> Your goal:
The answer is an exact copy of the lines from the one with "This screenshot has" to the end of the listing below, pictures left out.
☆ ☆ ☆ ☆ ☆
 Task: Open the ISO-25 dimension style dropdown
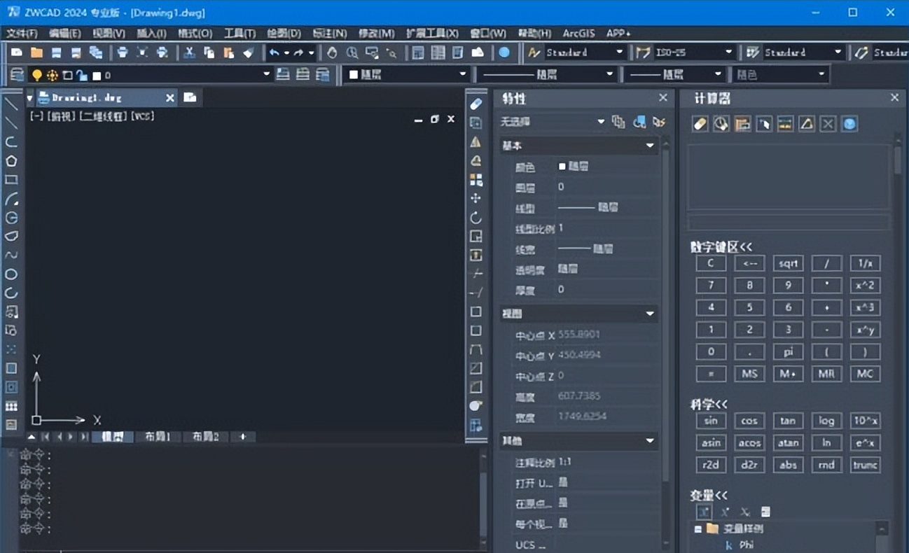pos(728,53)
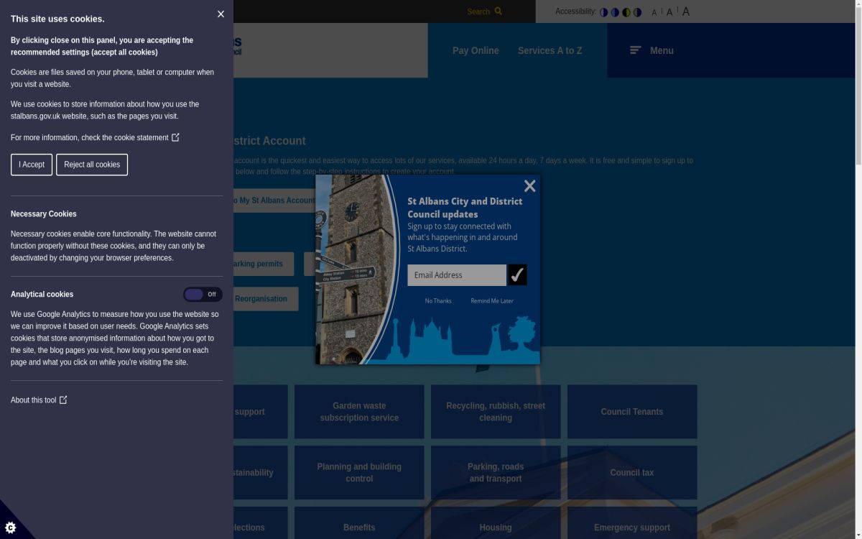Open the Council tax service tile
862x539 pixels.
631,472
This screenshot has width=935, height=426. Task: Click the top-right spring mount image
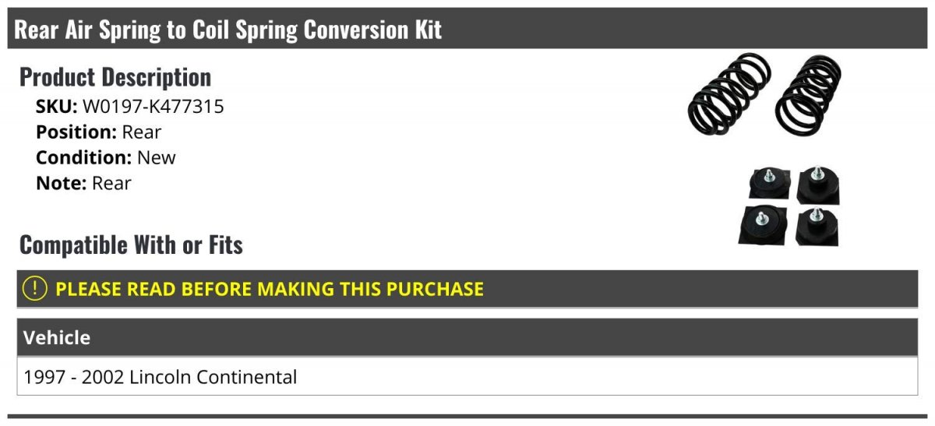(818, 185)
☆ ☆ ☆ ☆ ☆
> Expected answer:
This screenshot has width=935, height=426. Task: Click the top-right spring mount image
(818, 185)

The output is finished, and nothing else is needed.